Opinion: How to do business with B.C. First Nations

Opinion: How to do business with B.C. First Nations

Credit: New Gold

The New Afton mine near Kamloops

The starting point is engagement

There are 198 First Nations in B.C. While there may be some similar concerns, each Nation is unique. Sadly some are not connected to the grid, others do not have ready access to clean drinking water, and most are contending with social problems. It is only through open engagement between companies and communities that resolutions can be attained. Education may be necessary so that decision makers have the capacity to make choices, but this has to be at the request of First Nations and the result cannot be predetermined.
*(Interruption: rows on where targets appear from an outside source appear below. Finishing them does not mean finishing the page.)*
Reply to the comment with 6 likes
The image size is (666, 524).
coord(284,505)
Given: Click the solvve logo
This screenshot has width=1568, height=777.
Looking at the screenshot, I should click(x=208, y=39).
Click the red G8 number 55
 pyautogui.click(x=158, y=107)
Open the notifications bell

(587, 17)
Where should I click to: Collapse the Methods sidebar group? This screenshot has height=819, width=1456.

Putting aside UNDRIP (United Nations Declaration on the Rights of Indigenous Peoples) and FPIC (Free, Prior and Informed Consent), starting early is paramount to building a strong relationship where partnerships and support of projects can be developed gradually. When our view of time is influenced by Gant charts, and achieving social licence is limited by the dollars spent, we can lose sight of the long-term value in building relationships and ultimately how to achieve meaningful reconciliation. In other words, how do we move forward together?

Government and companies seek to understand First Nation communities but do not always realize that this starts simply with listening. This is the basis for defining what must be addressed before spending millions of dollarsInnovative solutions may come from many sources, including the wisdom embodied in traditional knowledge which can only be accessed through dialogue. Proponents have to accept an outcome where a project is simply a no-go in a certain area that is of spiritual significance to the Nation.
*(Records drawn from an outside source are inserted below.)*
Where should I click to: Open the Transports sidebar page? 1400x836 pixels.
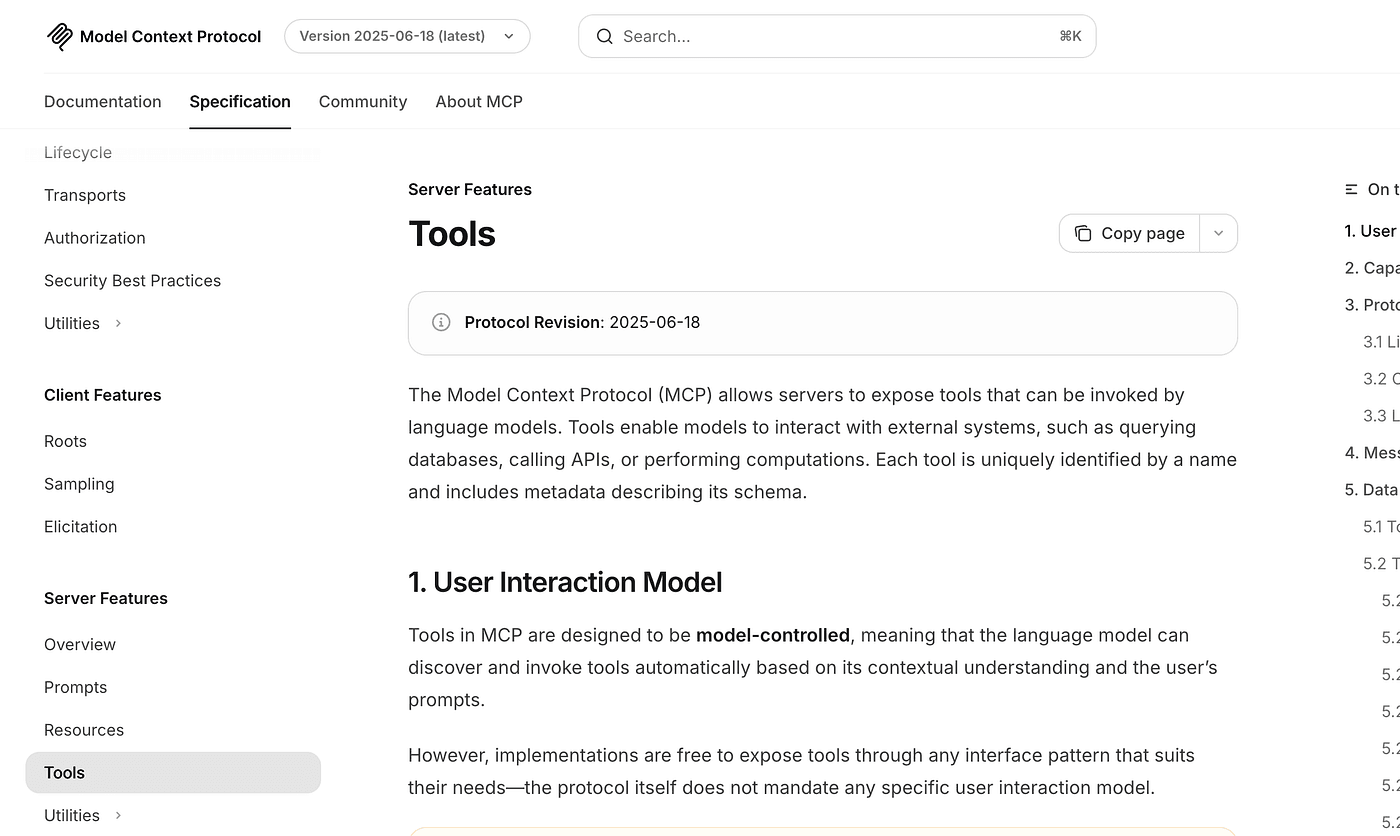(x=85, y=195)
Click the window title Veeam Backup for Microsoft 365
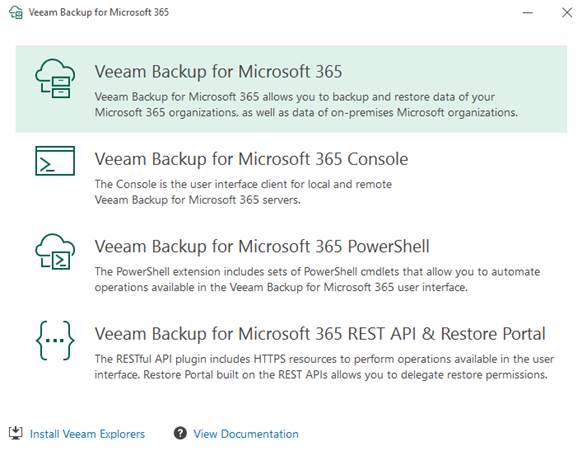 (99, 12)
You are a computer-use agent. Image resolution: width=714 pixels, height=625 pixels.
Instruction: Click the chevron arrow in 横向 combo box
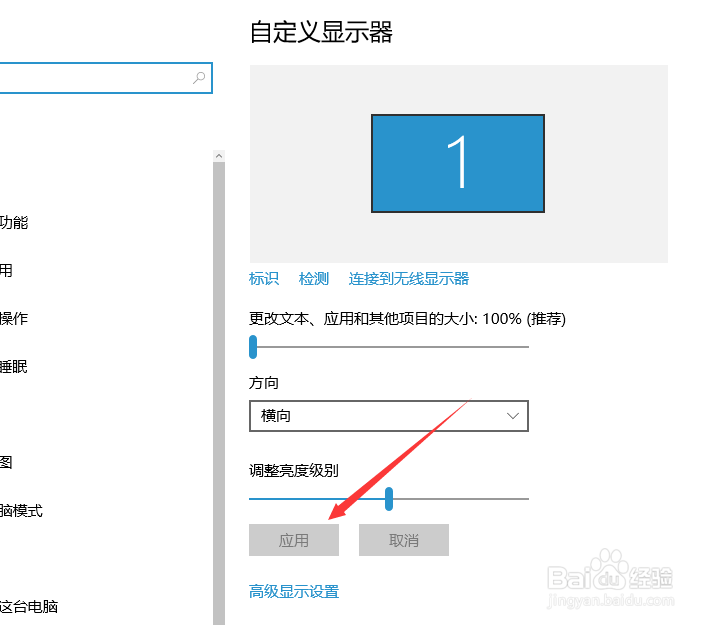click(x=513, y=416)
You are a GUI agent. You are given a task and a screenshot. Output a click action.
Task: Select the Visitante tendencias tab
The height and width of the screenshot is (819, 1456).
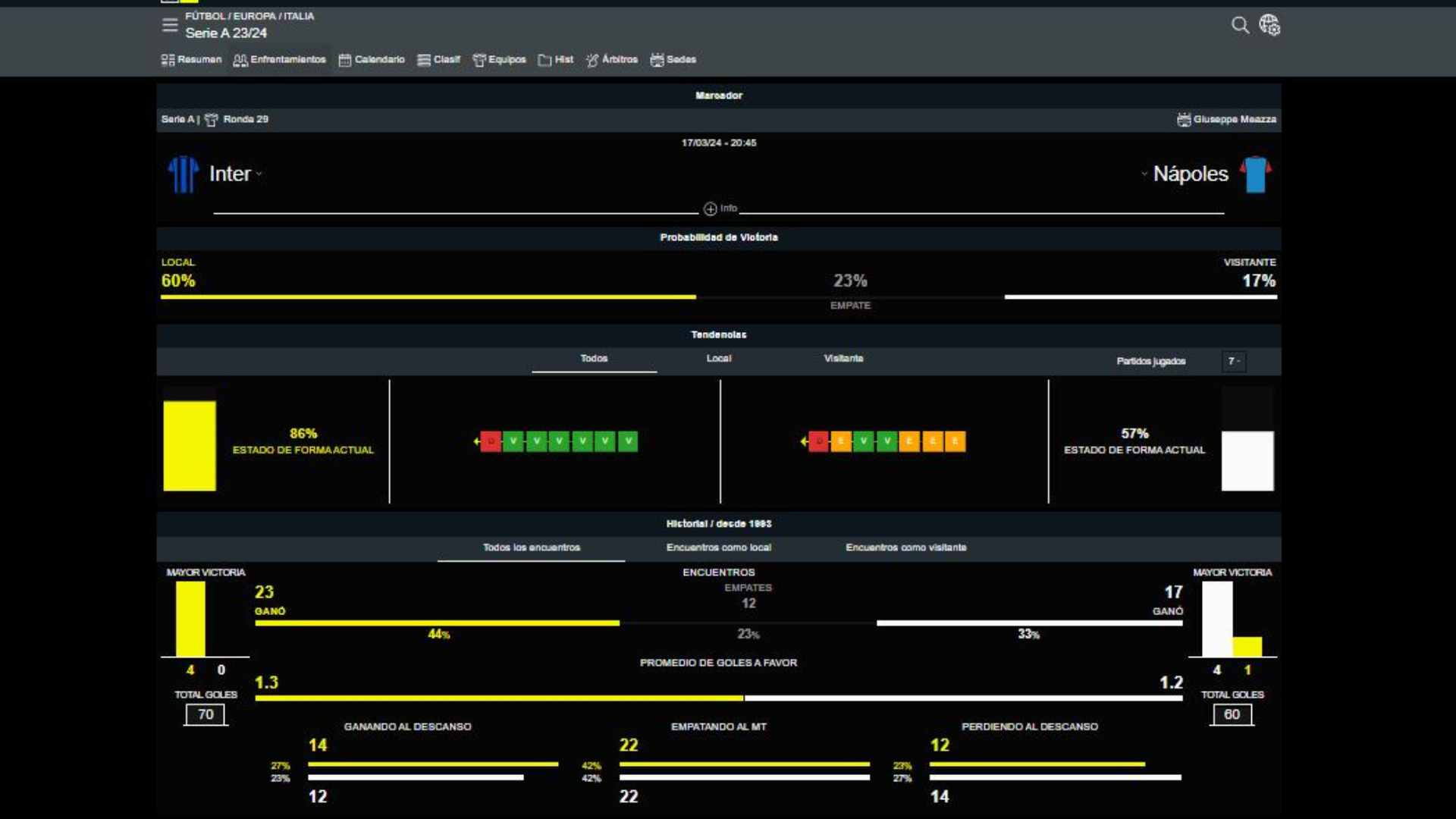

Companies can create training and employment opportunities for First Nation communities. For example, Centerra Gold, Nak’azdli Whut’en, McLeod Lake Indian Band and the College of New Caledonia have recently collaborated to create a mining boot camp to support entry-level employment at Mount Milligan mine in north-central B.C. Each community has several members enrolled in the two-week program, and after graduation the students are able to apply for dedicated positions at the mine.

Companies can also create economic development strategies for First Nation communities with clear commitments and the right people in place. At its New Afton mine in Kamloops, New Gold is providing local First Nations with benefits that include training, employment, business opportunities and a share in revenue. It really does require those who are in charge of social responsibility and Indigenous relations to find a way to think outside the box and to offer local suppliers the chance to participate effectively in the supply chain.

Success starts with listening, respect, collaboration and the willingness to find a way forward.

Lana Eagle is a member of the Whitecap Dakota First Nation in Saskatchewan and senior advisor at Lana Eagle Consulting, where she assists companies to better engage with Indigenous communities and helps Aboriginal groups build sustainable communities and economies for future generations. She is also a member of the program advisory committee for Mining and Mineral Exploration at BCIT and co-chair for RFG2018 (Resources for Future Generations Conference) in Vancouver June 18-21, 2018.